# 2 HOB's or 1 canister filter



## flyin-lowe (Oct 3, 2009)

I have a 120 gallon I plan on setting up over the winter. I am not sure what I am going to stock it with. I have been kicking around the idea of a native tank with species from here in IN. I have also thought about a community tank just for the looks and a little easier to maintain. I have been trying to decide whether I want to go with two Aqua Clear 110 or 1 canister filter (not sure which brand yet). Id like to hear a few different opinions pro's and con's of both.
I just set up a 75 with an Aqua Clear 110 that I am currently cycling and I like it so far. I used to have an old magnum 350 years ago but I only had it for a few months. It seemed alright at the time though. 
Also would one type be better then the other if I decide to get some low light live plants? I would like to stay under $200.00. I can get the two Aqua Clears for $160.00 locally.


----------



## aquaman (Feb 16, 2009)

Hard to say. Canisters are nice cause you have room for media... But two Acua clears will move a higher GPR.


----------



## obscbyclouds (Apr 6, 2009)

Typically canister filters would be better for live plants. HOB's churn the water surface a lot and cause the outgassing of CO2. As a side note, I like canisters better because they are easier to customize with different media and are usually quieter.


----------



## IMIGHT (Jun 30, 2009)

Hands down a canister filter is the best IMO. The problem is which canister to buy.

_Extracted material_.
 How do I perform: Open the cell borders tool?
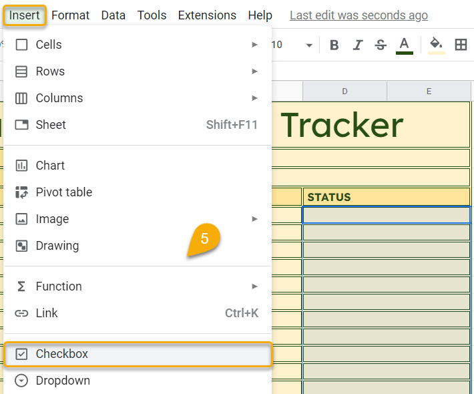[x=461, y=45]
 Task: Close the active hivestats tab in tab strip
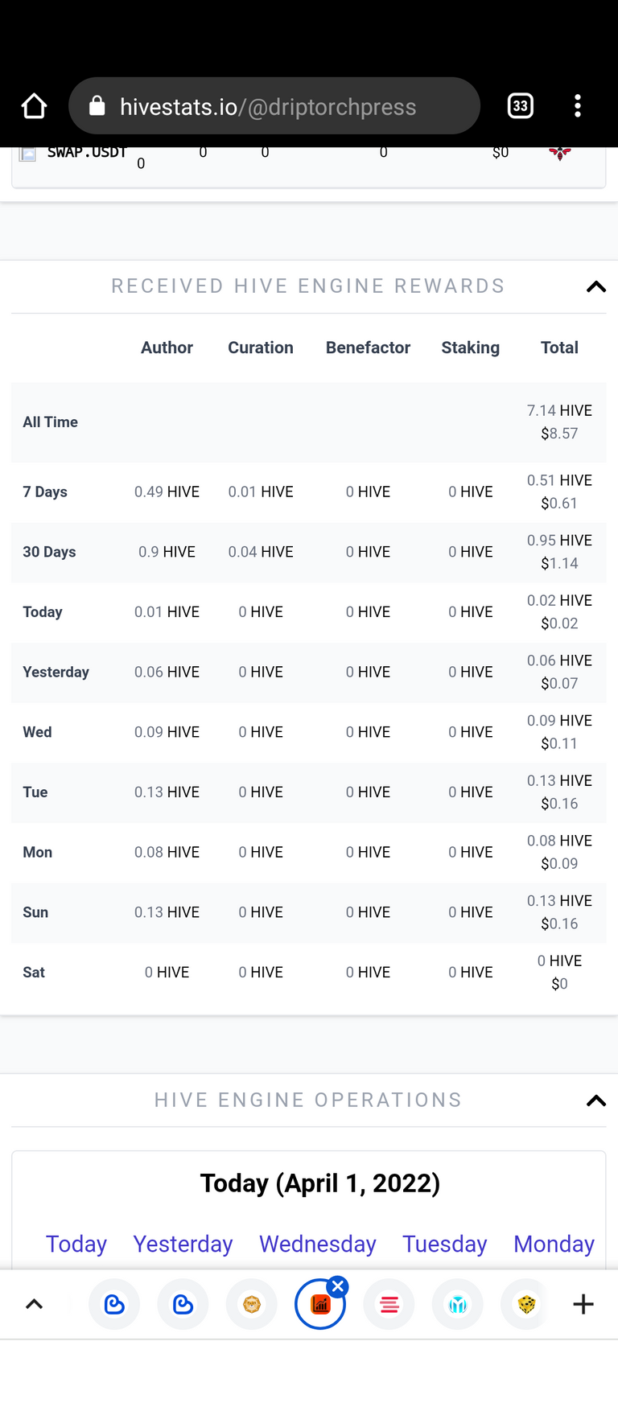point(338,1286)
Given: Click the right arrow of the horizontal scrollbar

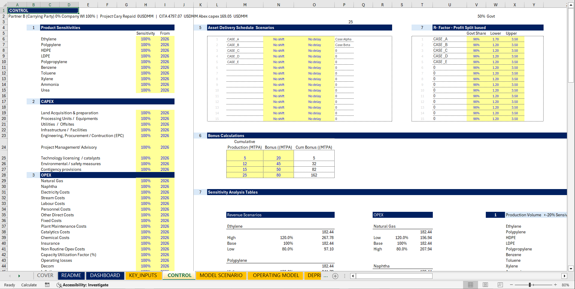Looking at the screenshot, I should 565,276.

_Problems to solve_.
[a] From the forum thread on aquarium filters, extract the passage starting with "I just set up" and going on through "for $160.00 locally.".
[b] Continue the forum thread on aquarium filters from the point where it ends.

_Responses by task_.
[a]
I just set up a 75 with an Aqua Clear 110 that I am currently cycling and I like it so far. I used to have an old magnum 350 years ago but I only had it for a few months. It seemed alright at the time though. 
Also would one type be better then the other if I decide to get some low light live plants? I would like to stay under $200.00. I can get the two Aqua Clears for $160.00 locally.

[b]
1) price( a canister is gonna cost alot more but the performance/customization of a canister is worth the extra money.
2)performance/gph ( there are many different sizes/models of canister filters, pick one that is rated for more than your tank size)
3)model ( many different makers of canister filters, Eheim,Fluval, Hagen, Rena, Marineland just to name a few. Look at models from companies your familiar with or there are many different threads here about choosing the best canister filter for your individual needs/tank requirements. Hope this helps good luck with your fishes.


----------



## ladyonyx (Apr 20, 2009)

Canister for sure. Better for live plants because it leaves more CO2 in the water for plants to use like obscbyclouds said. 
I'm a fan of Eheim and Fluval. I've had an Eheim canister filter on a 60g FOWLR tank for over 15 years and never had a problem. Superior engineering IMO


----------



## aspects (Feb 22, 2009)

considering you are planning to go with low light plants, you do not need to worry about co2.
also, you will likely get more media volume, and a higher flow rating (making for better mech & bio filtration) if you go with 2 ac110 over a canister. and since you already have one, you are looking at spending less for a second aquaclear110 rather than a canister.
the *only* "downside" is that the 2 HOB will be more bulky than running a single canister. but if you have space behind your tank, and dont mind the 2 intake pipes in the tank, i would just get a second ac110.


----------



## ltownsalty (Oct 3, 2009)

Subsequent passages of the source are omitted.